Well, it’s Hogmanay. The most important day of the year in Scotland. As I write this, Storm Dylan is raging outside, threatening to destroy our bird/squirrel feeder. Tonight’s celebrations might get cancelled if the strong winds persist. To be honest, I don’t see me engaging in any outdoor fun today, which is why I decided to get comfy on the sofa and write the dreaded blog post: a review of 2017.
Up until 2016, putting together a round-up of the year was something I had always looked forward to – it just entailed making a list of my travel highlights with some of my favourite photos taken during that year. This year, however, I have only one big highlight (or two) to write about, although I still got to take loads of photos throughout the year. In fact, I have probably taken more photos this year than I did in previous years, despite not having visited any new countries in 2017.
Yes, 2017 has been a year without travel (sort of), but I am not really upset about it. This year I finally got to fulfil one of my biggest dreams – moving to Edinburgh to study anthropology.

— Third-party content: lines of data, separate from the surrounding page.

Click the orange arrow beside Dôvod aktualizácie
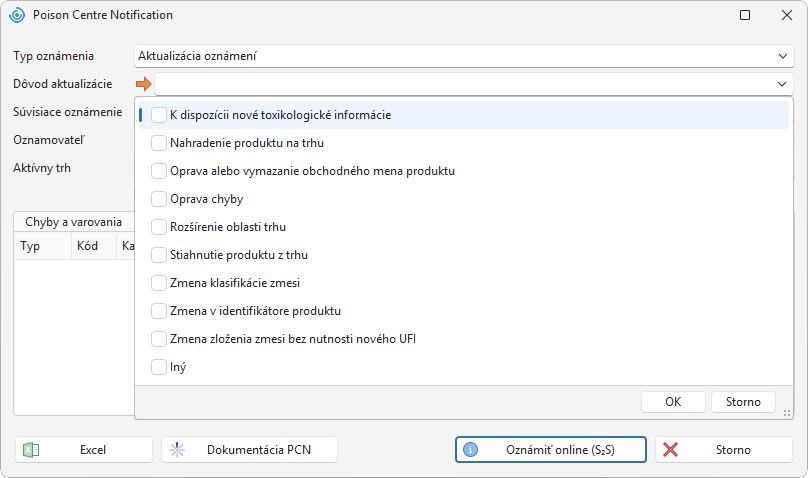 (x=144, y=84)
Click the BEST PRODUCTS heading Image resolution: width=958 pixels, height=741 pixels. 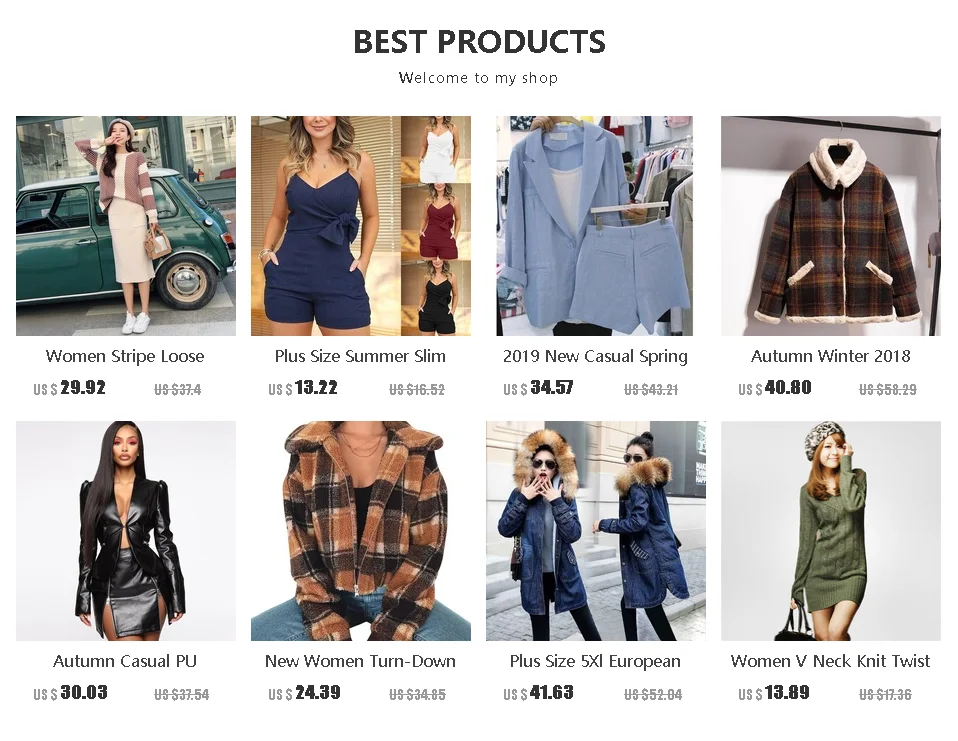pos(480,42)
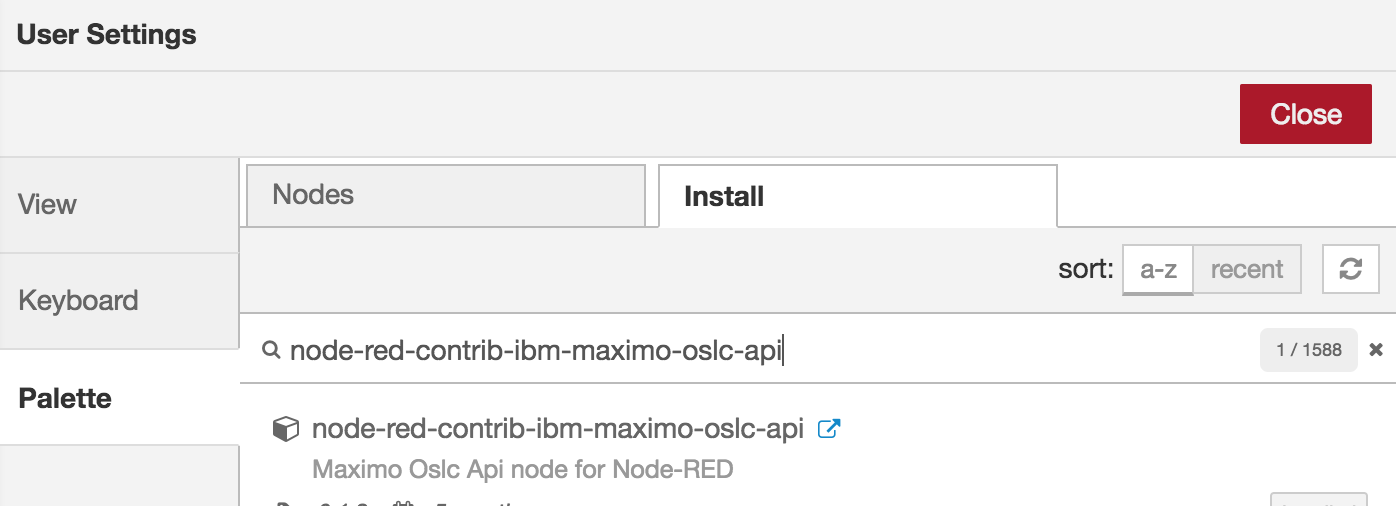Click the Maximo Oslc Api description text

(523, 469)
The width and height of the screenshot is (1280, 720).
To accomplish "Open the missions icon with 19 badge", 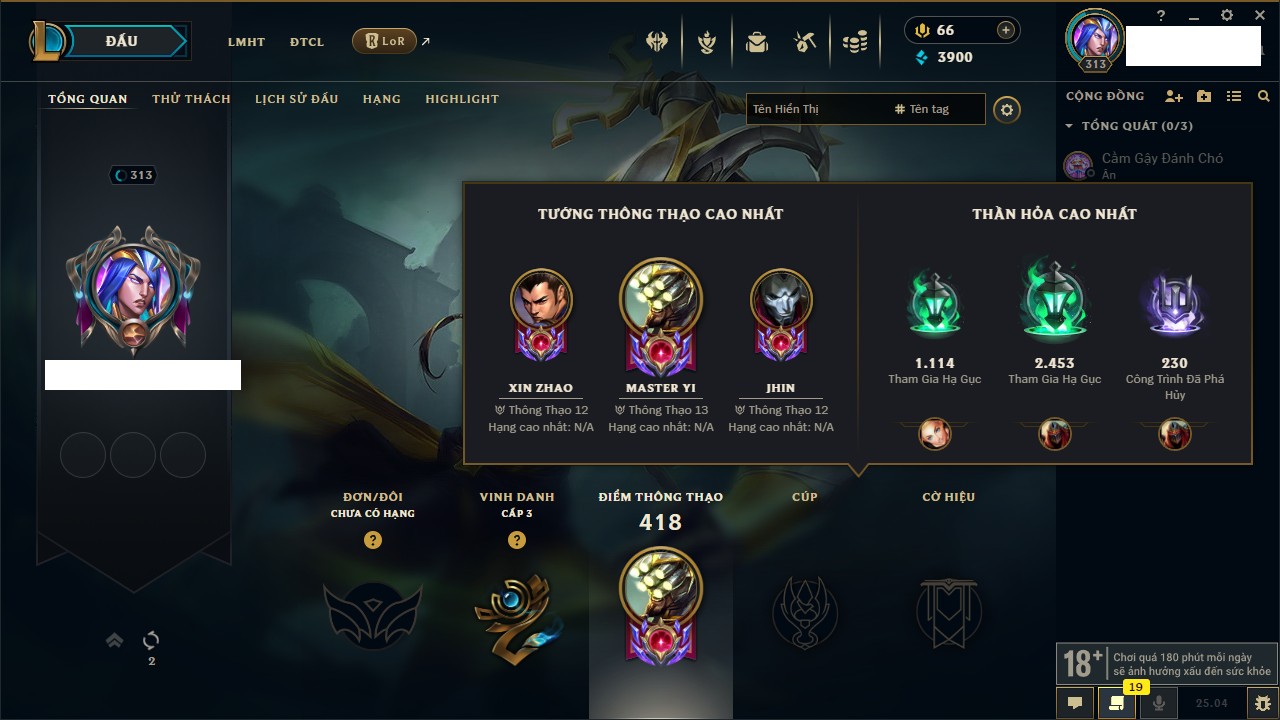I will [x=1116, y=703].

Well, that’s my year in a nutshell really, but I would like to bid farewell to 2017 by looking back at some of the most memorable moments of my first nine months in Scotland.

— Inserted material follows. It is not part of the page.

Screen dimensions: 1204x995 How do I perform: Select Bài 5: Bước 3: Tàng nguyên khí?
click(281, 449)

My first Fringe experience

I don’t think I can find the right words to describe the things that I witnessed at the Festival Fringe. Walking down the Royal Mile in the first few days of the festival was like navigating through a jungle of whimsical performances and outlandish characters. I was handed out a leaflet every 10 seconds (I’m not exaggerating at all), and at times the crowds were a bit overwhelming. It’s impossible to get to see all of the shows at the Fringe, and being in possession of 50 leaflets makes it even more difficult to choose which ones to watch.
So one Saturday afternoon we decided to pick two free shows. We somehow ended up at the Black Market venue for a show called the Church of Jim. Three blonde hippies welcomed us into a small room and invited us to sit in the front row. They handed us a leaflet with psalms dedicated to Jim, who, from what I gathered, had mysteriously vanished and it was now up to us to ensure that his legacy lives on. Each of the three guys performed a philosophical sermon about love, peace and happiness. It was hard to tell whether the sermons were rehearsed or impromptu, but either way they sounded like the product of too much LSD. Saying that the whole thing was bizarre would be an understatement. If you don’t believe me, check out this short promo by the producers.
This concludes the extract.